The Perimeter Institute had a number of mandates. One was to attract the brightest minds in the world. It was doing that. One was to train the next generation of the brightest minds. It is doing and was doing that. One was, of course, based on an independent audit of the institute itself, which was very favourable and showed not only that they operated and managed their money well, but that they were attracting and building their capacity at a greater rate than was anticipated....
The same type of study was done again by KPMG in June, I think—just a few months ago. The government always has to look for areas where basic research can build the future economy. Physics has been well known the world over to be one of those areas.
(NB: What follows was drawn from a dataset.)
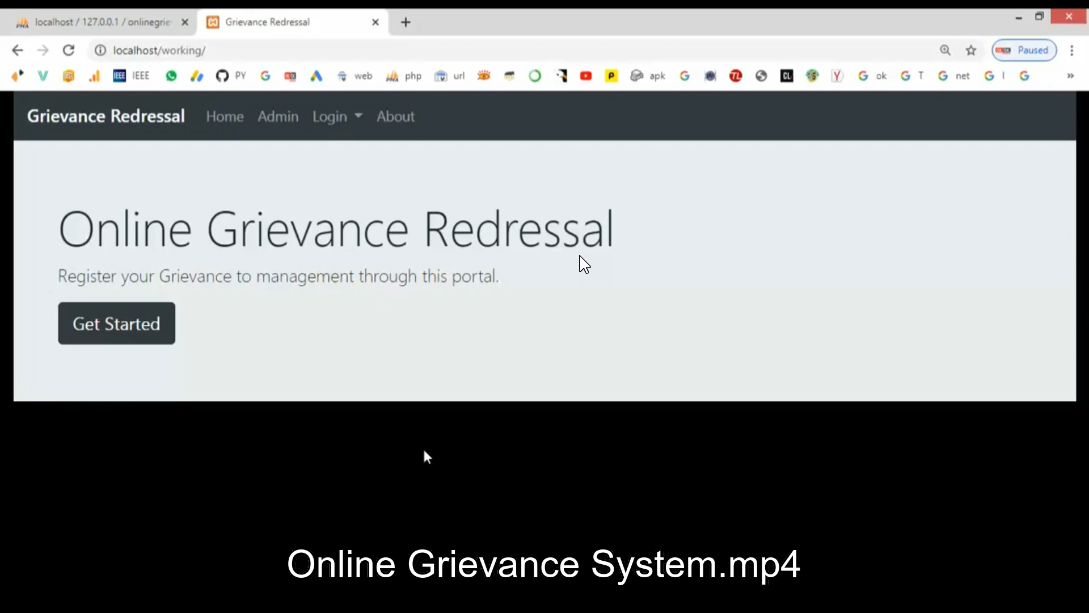Click the IEEE bookmark
The height and width of the screenshot is (613, 1089).
[131, 76]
Whether it ends up as a new generation of computer, or in information communications technologies, or as better imaging facilities for our medical personnel, or in surgical simulators and in better transmitting different things, this will always be an economic area that almost every country on the planet wants to go into.
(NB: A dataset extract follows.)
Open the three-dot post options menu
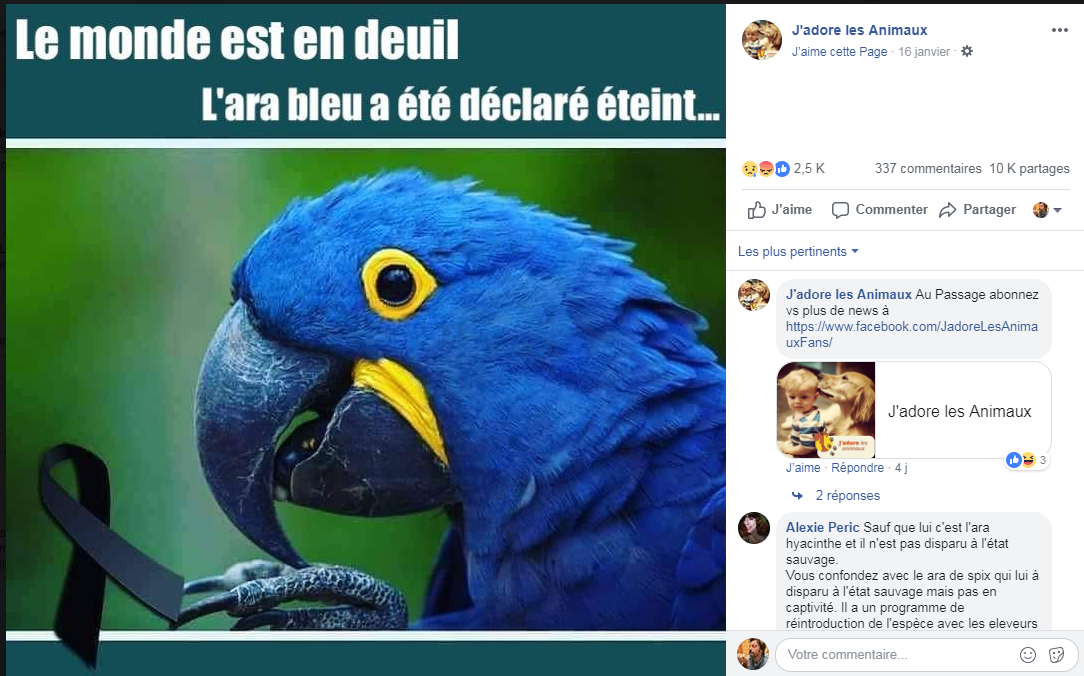The image size is (1084, 676). click(x=1059, y=30)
Whether we should go into it is actually—if I can use the phrase—a no-brainer. Supporting the Perimeter Institute would be based on the criteria and their ability to have achieved their historical mandate, which was in fact set forward quite well by the previous government. They met all of those criteria, and that's exactly why they would have received the $50 million.
You mentioned the Canada research chairs earlier, which has, I should point out, for the most part, an entirely different program from the Perimeter Institute's. It does in fact—of course I wasn't prepared to talk about that, but I will—have a two-part process. The first selection is actually based on the institution. The universities have an opportunity right now to put forward that, first of all, they are the best people to do this particular type of research, and they state all the reasons for that. An independent peer review panel of expert scientific folks will decide which universities might get a chair position. Once that selection is done, the actual universities that win a spot then have to prove that the researcher they want for that particular research is in fact the best researcher on the planet to do that research.
If the researchers' peers believe that to be the case—it's not the government and it is completely independent—then in fact there is a Canada excellence research chairs grant available. It's $10 million for the researcher and his or her team over seven years.